- The Washington Times - Thursday, February 12, 2004

Early last year, Sens. John Kerry and John Edwards reportedly engaged in a heated competition to corral Bob Shrum, one of the toughest consultants in the Democratic Party. In a Feb. 26 article by its chief political correspondent — “In the First Mile of a Marathon, Kerry Emerges as a Front-Runner” — the New York Times reported that Mr. Kerry had won what political aficionados had been calling “the Shrum primary.”

Failing to land Mr. Shrum, a former Clinton adviser, had to be a major disappointment for Mr. Edwards. Barely four years earlier, Mr. Shrum had ably assisted the self-styled North Carolinian populist in a bare-knuckle brawl with a Republican incumbent. And shortly before Mr. Shrum shunned the entreaty from Mr. Edwards’ presidential campaign, the senator had showered Mr. Shrum’s firm with millions of dollars.

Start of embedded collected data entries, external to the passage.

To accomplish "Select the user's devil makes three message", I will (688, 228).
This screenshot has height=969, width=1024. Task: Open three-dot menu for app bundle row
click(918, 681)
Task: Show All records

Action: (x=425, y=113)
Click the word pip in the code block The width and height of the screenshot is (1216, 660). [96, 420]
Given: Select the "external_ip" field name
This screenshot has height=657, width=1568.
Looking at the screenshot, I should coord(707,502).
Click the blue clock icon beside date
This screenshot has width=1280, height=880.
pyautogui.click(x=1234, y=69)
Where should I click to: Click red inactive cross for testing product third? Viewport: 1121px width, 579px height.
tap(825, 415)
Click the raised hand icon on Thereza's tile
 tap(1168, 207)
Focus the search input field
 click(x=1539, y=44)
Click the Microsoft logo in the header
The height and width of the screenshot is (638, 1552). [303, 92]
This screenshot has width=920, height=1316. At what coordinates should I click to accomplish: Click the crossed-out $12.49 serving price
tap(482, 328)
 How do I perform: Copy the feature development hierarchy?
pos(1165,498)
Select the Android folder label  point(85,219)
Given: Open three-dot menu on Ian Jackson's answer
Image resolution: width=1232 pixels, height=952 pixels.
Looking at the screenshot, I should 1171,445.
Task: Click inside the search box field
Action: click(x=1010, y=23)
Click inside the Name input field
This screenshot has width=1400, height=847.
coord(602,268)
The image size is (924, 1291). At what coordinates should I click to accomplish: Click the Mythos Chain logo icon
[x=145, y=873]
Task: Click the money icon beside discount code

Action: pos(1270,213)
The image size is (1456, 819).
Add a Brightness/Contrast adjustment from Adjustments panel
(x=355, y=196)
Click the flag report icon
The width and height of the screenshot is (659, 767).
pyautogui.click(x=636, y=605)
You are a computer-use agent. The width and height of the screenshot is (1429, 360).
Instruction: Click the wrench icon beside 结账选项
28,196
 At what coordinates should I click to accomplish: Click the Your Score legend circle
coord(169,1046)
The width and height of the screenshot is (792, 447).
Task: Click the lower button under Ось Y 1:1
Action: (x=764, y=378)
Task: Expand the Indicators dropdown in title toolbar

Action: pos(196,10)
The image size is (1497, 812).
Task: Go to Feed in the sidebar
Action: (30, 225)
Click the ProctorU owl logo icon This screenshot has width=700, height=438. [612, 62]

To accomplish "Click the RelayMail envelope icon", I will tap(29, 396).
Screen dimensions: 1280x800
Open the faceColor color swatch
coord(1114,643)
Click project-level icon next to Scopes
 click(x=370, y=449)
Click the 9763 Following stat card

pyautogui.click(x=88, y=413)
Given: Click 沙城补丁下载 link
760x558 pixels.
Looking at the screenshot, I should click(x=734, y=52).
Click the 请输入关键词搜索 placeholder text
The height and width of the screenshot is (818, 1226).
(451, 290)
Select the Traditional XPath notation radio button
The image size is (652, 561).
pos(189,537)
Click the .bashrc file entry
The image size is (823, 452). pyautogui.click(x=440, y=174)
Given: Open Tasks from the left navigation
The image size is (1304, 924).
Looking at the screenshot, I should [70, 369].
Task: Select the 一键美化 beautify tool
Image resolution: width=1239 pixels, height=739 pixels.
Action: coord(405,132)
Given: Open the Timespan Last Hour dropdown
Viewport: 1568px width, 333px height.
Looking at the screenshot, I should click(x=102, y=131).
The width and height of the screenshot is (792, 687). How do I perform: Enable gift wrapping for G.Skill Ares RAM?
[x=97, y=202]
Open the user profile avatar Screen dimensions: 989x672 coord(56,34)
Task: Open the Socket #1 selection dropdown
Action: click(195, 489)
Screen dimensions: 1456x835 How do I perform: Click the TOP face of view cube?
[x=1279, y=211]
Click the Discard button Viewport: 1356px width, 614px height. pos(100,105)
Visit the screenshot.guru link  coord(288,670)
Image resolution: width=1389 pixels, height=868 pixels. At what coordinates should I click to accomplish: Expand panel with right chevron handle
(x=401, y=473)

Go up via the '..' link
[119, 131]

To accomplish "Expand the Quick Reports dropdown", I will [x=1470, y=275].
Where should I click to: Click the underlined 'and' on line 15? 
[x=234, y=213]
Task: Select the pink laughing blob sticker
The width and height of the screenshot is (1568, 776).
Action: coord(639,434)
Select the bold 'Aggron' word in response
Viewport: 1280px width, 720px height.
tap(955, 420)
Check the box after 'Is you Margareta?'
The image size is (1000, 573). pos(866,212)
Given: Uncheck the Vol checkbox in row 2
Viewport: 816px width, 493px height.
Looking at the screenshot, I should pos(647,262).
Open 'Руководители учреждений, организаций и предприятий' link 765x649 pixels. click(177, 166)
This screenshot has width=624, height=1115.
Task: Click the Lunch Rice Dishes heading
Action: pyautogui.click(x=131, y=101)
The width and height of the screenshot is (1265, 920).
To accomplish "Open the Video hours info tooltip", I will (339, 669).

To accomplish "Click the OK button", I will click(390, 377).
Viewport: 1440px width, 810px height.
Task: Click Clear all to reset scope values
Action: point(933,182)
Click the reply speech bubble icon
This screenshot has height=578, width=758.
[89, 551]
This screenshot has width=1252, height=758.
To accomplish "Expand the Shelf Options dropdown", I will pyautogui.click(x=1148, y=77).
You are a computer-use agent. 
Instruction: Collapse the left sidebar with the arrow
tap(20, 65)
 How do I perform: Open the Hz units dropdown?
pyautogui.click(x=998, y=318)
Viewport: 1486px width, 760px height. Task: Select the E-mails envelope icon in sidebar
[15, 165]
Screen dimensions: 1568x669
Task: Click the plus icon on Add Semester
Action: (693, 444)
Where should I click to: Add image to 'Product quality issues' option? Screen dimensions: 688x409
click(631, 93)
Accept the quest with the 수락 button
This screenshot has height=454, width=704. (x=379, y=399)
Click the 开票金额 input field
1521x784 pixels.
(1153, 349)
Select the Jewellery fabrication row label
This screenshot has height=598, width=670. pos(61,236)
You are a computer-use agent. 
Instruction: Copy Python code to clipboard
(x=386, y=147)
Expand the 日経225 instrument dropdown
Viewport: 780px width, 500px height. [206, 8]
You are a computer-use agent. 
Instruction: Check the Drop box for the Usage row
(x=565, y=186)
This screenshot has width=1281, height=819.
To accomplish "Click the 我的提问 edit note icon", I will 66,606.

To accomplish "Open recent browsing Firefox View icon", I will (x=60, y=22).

Throughout 2002, in anticipation of his White House run, Mr. Edwards raised millions of dollars in soon-to-be-banned soft money from his fellow personal-injury lawyers. Those funds financed the political operations of Mr. Edwards’ New American Optimists political action committee (PAC), which served as the freshman senator’s leadership PAC. Interestingly, while Mr. Edwards today claims great personal virtue from the fact that he refuses to accept regulated, limited, still-legal hard-money contributions from PACs, he never mentions the millions of dollars in now-illegal soft money that he personally raised for his very own PAC.

The Center for Responsive Politics (CRP), a nonpartisan campaign-finance watchdog group, reports that Mr. Edwards transferred more than $2.5 million in soft money to Shrum, Devine & Donilon during the 2002 election. A spokeswoman for the Edwards presidential campaign said the soft money funneled to Shrum et al. funded what had to be a massive media campaign in North Carolina.

An analysis by the American Tort Reform Association found that, before McCain-Feingold outlawed the practice effective the day after the 2002 election, Mr. Edwards “collected more than $3.4 million in soft money from 52 personal-injury lawyers in contributions that averaged $70,000 per attorney.” The donations, according to the CRP, included $200,000 (Turner & Assoc.), $200,000 (Ness, Motley et al.), $155,000 (Baron & Budd), $125,000 (Williams & Bailey), and $100,000 each (Girardi & Keese; Wilkes & McHugh; Foster & Sear; Shernoff, Bidart & Darras; and Reagan, Silber & Trevor).

In addition, the self-righteous North Carolinian populist self-servingly funneled more than $250,000 in lawyer-generated soft money from his personal PAC to Iowa Democratic organizations and candidates; nearly $200,000 in soft money to New Hampshire Democratic organizations and candidates; and more than $100,000 in soft money to South Carolina Democratic organizations and candidates. This, from a man who feels entitled to a halo for not accepting legal, limited, regulated hard-money contributions from PACs.